FYI a lot of design, web design and publishing companies use Macs largely cos the graphics and photo editing capabilities have always been very strong. 
If you just need a computer for basic stuff like email and web browsing then a basic pc will be way less money.


----------



## shanekw1 (Mar 20, 2008)

A $398 Walmart laptop has more computing power than 90% of the people here need.


----------



## MALCO.New.York (Feb 27, 2008)

If you enjoy Kool-Aid and the 37 flavors it comes in, it is advisable to make Apple your 38th flavor!

If not, PC is the ONLY solution!


----------



## Greg Di (Mar 12, 2005)

Either will work.

I am a cross platform guy with no allegiance or partiality to either platform. I'm typing on a 17" MacBook Pro running Windows 7 right now.

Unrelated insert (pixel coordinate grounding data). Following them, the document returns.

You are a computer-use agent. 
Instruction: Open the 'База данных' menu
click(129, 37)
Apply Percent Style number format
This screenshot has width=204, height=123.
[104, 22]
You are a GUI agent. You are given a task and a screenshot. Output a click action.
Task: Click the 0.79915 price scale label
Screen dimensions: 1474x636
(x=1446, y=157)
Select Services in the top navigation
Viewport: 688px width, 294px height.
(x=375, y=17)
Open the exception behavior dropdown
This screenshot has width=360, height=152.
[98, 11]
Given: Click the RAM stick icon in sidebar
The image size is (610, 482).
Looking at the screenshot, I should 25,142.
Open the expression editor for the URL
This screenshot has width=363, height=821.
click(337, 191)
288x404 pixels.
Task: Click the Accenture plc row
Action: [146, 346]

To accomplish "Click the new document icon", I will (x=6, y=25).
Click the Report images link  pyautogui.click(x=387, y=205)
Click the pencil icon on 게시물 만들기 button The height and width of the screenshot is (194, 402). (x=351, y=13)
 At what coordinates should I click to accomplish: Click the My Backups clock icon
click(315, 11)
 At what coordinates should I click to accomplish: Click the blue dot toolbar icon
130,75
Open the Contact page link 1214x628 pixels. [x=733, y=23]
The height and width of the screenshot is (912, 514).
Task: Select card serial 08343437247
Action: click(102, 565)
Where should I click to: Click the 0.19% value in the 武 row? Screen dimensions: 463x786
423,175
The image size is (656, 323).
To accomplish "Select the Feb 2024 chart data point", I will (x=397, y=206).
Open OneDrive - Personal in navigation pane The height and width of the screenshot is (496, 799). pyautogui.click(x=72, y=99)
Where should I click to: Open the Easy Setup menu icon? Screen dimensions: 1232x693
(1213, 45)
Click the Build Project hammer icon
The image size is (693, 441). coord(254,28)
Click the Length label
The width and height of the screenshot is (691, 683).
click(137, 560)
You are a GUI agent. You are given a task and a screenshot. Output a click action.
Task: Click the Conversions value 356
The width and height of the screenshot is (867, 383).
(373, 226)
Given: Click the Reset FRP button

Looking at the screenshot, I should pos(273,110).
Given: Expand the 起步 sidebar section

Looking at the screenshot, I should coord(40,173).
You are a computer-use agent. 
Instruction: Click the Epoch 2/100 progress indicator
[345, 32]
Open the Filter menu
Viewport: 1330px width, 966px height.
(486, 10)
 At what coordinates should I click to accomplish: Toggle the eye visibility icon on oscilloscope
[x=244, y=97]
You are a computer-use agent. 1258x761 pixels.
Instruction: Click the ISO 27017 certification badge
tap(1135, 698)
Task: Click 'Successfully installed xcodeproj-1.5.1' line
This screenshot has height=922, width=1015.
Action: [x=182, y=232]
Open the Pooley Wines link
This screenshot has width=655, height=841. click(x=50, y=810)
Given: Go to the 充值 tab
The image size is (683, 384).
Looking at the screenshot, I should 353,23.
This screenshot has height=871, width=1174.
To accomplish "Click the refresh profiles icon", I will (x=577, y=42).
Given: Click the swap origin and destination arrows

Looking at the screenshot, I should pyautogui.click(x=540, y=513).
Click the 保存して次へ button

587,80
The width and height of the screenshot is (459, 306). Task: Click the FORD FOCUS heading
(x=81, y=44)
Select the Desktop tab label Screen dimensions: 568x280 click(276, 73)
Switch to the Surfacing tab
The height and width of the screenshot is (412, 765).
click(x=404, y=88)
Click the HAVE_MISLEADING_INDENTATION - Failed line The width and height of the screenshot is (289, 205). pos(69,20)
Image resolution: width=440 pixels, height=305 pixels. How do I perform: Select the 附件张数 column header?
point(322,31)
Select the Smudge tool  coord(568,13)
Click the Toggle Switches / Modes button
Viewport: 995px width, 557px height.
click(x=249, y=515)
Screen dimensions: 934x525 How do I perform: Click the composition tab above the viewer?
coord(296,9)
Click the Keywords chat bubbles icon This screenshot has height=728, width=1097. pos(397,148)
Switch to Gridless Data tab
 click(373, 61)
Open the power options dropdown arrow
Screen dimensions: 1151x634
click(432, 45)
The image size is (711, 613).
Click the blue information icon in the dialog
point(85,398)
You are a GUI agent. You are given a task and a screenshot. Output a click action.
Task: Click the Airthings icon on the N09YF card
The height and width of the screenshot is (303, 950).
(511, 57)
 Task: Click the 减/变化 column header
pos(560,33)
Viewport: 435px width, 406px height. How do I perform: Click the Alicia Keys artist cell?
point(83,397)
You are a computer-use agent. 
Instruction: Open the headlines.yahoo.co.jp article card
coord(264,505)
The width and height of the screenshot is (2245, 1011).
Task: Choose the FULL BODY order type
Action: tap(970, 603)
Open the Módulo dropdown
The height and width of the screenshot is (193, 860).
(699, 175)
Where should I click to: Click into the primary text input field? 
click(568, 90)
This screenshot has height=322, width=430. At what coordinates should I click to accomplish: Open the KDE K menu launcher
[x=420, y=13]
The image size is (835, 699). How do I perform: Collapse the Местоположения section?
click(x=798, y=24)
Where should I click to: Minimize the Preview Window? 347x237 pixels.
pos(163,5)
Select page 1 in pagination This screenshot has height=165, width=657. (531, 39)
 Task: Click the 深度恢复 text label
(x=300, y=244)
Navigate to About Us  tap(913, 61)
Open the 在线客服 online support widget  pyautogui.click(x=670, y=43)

Apple's hardware is generally much better and consistent than any PC hardware you can get. Apple's hardware is much more refined and stable (because they control everything) but you pay a price for the premium design and build quality. Their OS is generally stable and relatively simple from a user standpoint. It's set up so that a noob can't get into too much trouble.

Windows is definitely less expensive from the hardware side, but the generally the cheaper you go with hardware, the cheaper your build quality will be. Windows 7 is good and better than XP. If you can use XP, you'll have no problems with W7.

If all you need to do is Web, Email (most likely via web browser anyway), and basic Office-type stuff, either will work fine. Take your pick. Dare I even say you could buy a bare bones PC setup with no OS (very cheap) and load Ubuntu on it. Cheap, good, and more than powerful enough for a casual user.

Do you buy Festool or Dewalt? Apple is Festool. Dewalt is PC.


----------



## MALCO.New.York (Feb 27, 2008)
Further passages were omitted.